** Opening TEXT SHOWN block **

Hippocampus reidi (Long-snouted Seahorse)

After many years of debate over the past years, scientists have decided that the seahorse falls under the category fish.

They have a swim bladder to control buoyancy and have gills which they use to breathe through. Their interlocking plates, found on the outside of the body covers a spine which is made of bone. Seahorses have four fins, one at the base of the tail, one under the belly and one sits behind each cheek, they do not have tail fins.

They prefer to spend the day resting, sometimes staying attached to coral or seaweed for several days. They are classed as fish, but are very poor swimmers indeed. Movement consists of going up and down, forward or backward, but they do not move quickly. They can beat their fins extremely quickly, up to 50 times a second.

Around the world there are 53 know species of Seahorses, ranging from under 1 inch, to 14 inches long. They are difficult to spot and blend in well with their surroundings, using their prehensile tail to hang on to objects and keep very still.

** Closing TEXT SHOWN block **
** Opening GIVEN MATERIAL block **

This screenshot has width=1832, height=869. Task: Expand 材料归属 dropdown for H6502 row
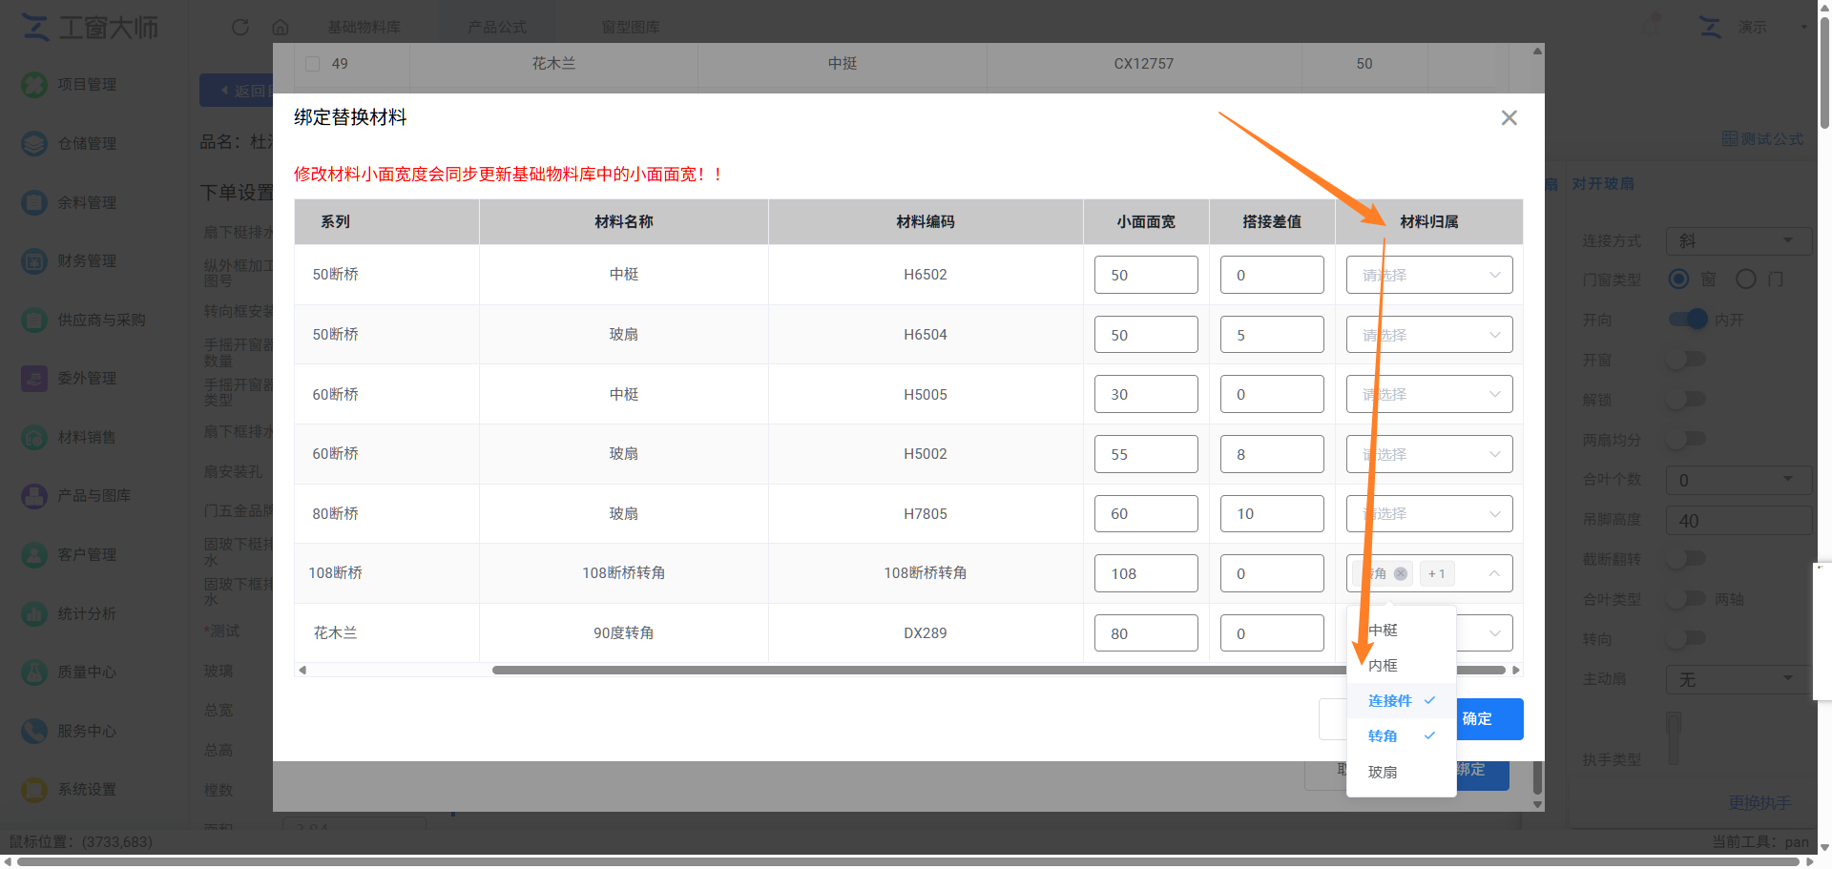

** Closing GIVEN MATERIAL block **

WHAT YOU SHOULD DO -
Repeat word for word the part of the seahorse text between "Hippocampus reidi (Long-snouted" and "times a second.", inclusive.

RESULT OF THE EXERCISE -
Hippocampus reidi (Long-snouted Seahorse)

After many years of debate over the past years, scientists have decided that the seahorse falls under the category fish.

They have a swim bladder to control buoyancy and have gills which they use to breathe through. Their interlocking plates, found on the outside of the body covers a spine which is made of bone. Seahorses have four fins, one at the base of the tail, one under the belly and one sits behind each cheek, they do not have tail fins.

They prefer to spend the day resting, sometimes staying attached to coral or seaweed for several days. They are classed as fish, but are very poor swimmers indeed. Movement consists of going up and down, forward or backward, but they do not move quickly. They can beat their fins extremely quickly, up to 50 times a second.